Find E[(X-mu)^k] - Normal Random Variable

[motherh]

Hi,

I'm having a bit of a problem with a probability question. The question is

Let X be a normal random variable with mean \mu and variance \sigma^{2}. Find E[(X -\mu)^{k}] for all k = 1,2,...

I'm not really sure what to do and need some help to confirm how to approach the question. I've tried messing around with moment generating functions, using the binomial theorem to expand E[(X -\mu)^{k}] and also have tried computing the expectation directly. Are any of these methods the correct way to progress?

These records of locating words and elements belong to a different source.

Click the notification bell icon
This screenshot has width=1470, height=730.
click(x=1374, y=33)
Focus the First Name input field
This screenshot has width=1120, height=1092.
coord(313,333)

Any help is much appreciated, thanks!

 

[economicsnerd]

Letting m_k= \mathbb E[(X-\mu)^k], we know m_1=0 by definition of \mu. Next, maybe try to use integration by parts (and the exact functional form of the p.d.f. \phi) to express m_k (k=2,3,...) in terms of m_1,...,m_{k-1}.

 

[motherh]

Hi, thanks for your help so far! I'm a little bit confused though. What do I integrate by parts exactly? And I'm a little bit thrown by "the exact functional form of the p.d.f. ϕ" - what do you mean? Apologies, I use ϕ as part of my notation for moment generating functions.

 

[motherh]

Anyone? I'm still really confused. Do I need a binomial expansion of (X-mu)^k in my answer somewhere?

 

[economicsnerd]

Hey. I was using the notation \phi(z) = \frac1{\sqrt{2\pi}}e^{-\frac{z^2}2}, the probability density function of \mathcal N(0,1), so that the the p.d.f. of a \mathcal N(\mu,\sigma^2) random variable is f(x)=\phi\left(\frac{x-\mu}{\sigma}\right).

Then, we can express the desired numbers as m_k = \int_{-\infty}^\infty (x-\mu)^k f(x)\text{ d}x.

 

[economicsnerd]

To clean up notation, let's notice that m_k = \sigma^k n_k, where n_k = \mathbb E \left[ \left( \frac{x-\mu}{\sigma} \right)^k \right]. So we can just work with the system n_k = \int_{-\infty}^\infty z^k\phi(z)\text{ d}z, which I would suggest attacking with IBP.

 

[motherh]

Ah, thank you so much! I got the relation m_(k+2) = sigma^2 * (k+1) * m_k, does that sound right?

With m_1 = 0 it means m_k = 0 for odd k which does seem to make sense.